I could achieve this for a String using regular expression, but I cani apply fro all lines. 我可以使用正则表达式为String实现此功能，但是我可以将其应用于所有行。

 val brandRegEx = """^.*[Bb][Mm][Ww]+|.[Mm][Ii][Nn][Ii]+.*$""".r //to look for BMW or MINI

Then I can use 那我可以用

brandRegEx.findFirstIn("hello this mini is bmW testing")

But how can I use it for all the lines of RDD and to apply different regular expression to achieve the output as above. 但是，如何将它用于RDD的所有行并应用不同的正则表达式来实现上述输出。

I read about this code snippet, but not sure how to put it altogether. 我阅读了有关此代码段的信息，但不确定如何将其完全放在一起。

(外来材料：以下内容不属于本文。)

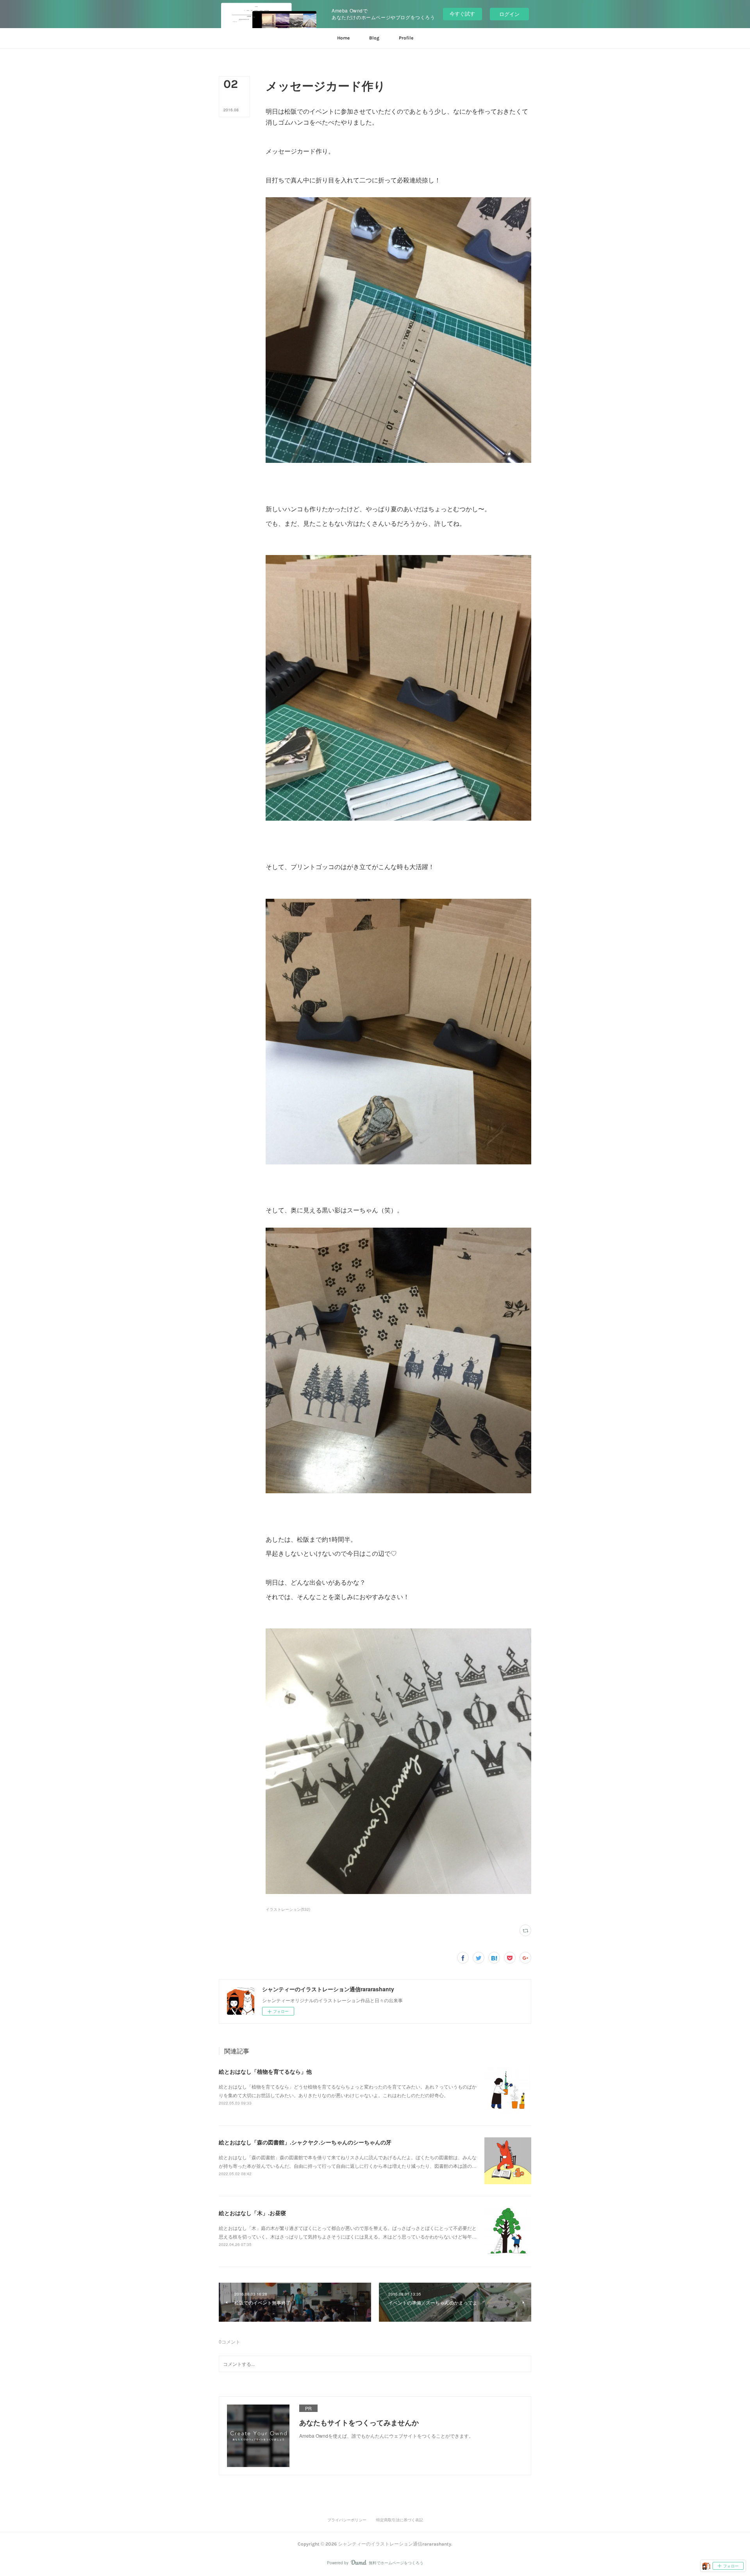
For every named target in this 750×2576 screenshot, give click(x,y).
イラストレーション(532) (288, 1909)
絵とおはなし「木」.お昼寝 (252, 2213)
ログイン (509, 14)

val brandRegEx = """^.*[Bb][Mm][Ww]+|.[Mm][Ii][Nn][Ii]+.*$""".r

def getBrand(Col4: String) : String = Col4 match {
    case brandRegEx(str)  =>  
    case _ => ""
    return 'substring
}

Any help would be appreciated ! 任何帮助，将不胜感激！

Thanks 谢谢

Answer 1

To apply your regex to each item in the RDD, you should use the RDD map function, which transforms each row in the RDD using some function (in this case, a Partial Function in order to extract to two parts of the tuple which makes up each row): 要将正则表达式应用于RDD中的每个项目，您应该使用RDD map函数，该函数使用某些函数（在本例中为Partial Function来提取RDD中的每一行，以提取组成元组的两部分）每一行）：

import org.apache.spark.{SparkContext, SparkConf}

object Example extends App {

  val sc = new SparkContext(new SparkConf().setMaster("local").setAppName("Example"))

  val data = Seq(
    ("BMW 1er Model",278),
    ("MINI Cooper Model",248))

  val dataRDD = sc.parallelize(data)

  val processedRDD = dataRDD.map{
    case (inString, inInt) =>
      val brandRegEx = """^.*[Bb][Mm][Ww]+|.[Mm][Ii][Nn][Ii]+.*$""".r
      val brand = brandRegEx.findFirstIn(inString)
      //val seriesRegEx = ...
      //val series = seriesRegEx.findFirstIn(inString)
      val series = "foo"
      (inString, inInt, brand, series)
  }

  processedRDD.collect().foreach(println)
  sc.stop()
}

Note that I think you have some problems in your regular expression, and you also need a regular expression for finding the series. 请注意，我认为您的正则表达式存在一些问题，并且还需要一个正则表达式来查找序列。 This code outputs: 此代码输出：

(BMW 1er Model,278,BMW,foo)
(MINI Cooper Model,248,NOT FOUND,foo)

But if you correct your regexes for your needs, this is how you can apply them to each row. 但是，如果您根据需要更正了正则表达式，这就是将它们应用于每行的方法。

Answer 2

hi I was just looking for aother question and got this question. 您好，我只是在寻找另一个问题，并得到了这个问题。 The above problem can be done using normal transformations. 可以使用正态转换来完成上述问题。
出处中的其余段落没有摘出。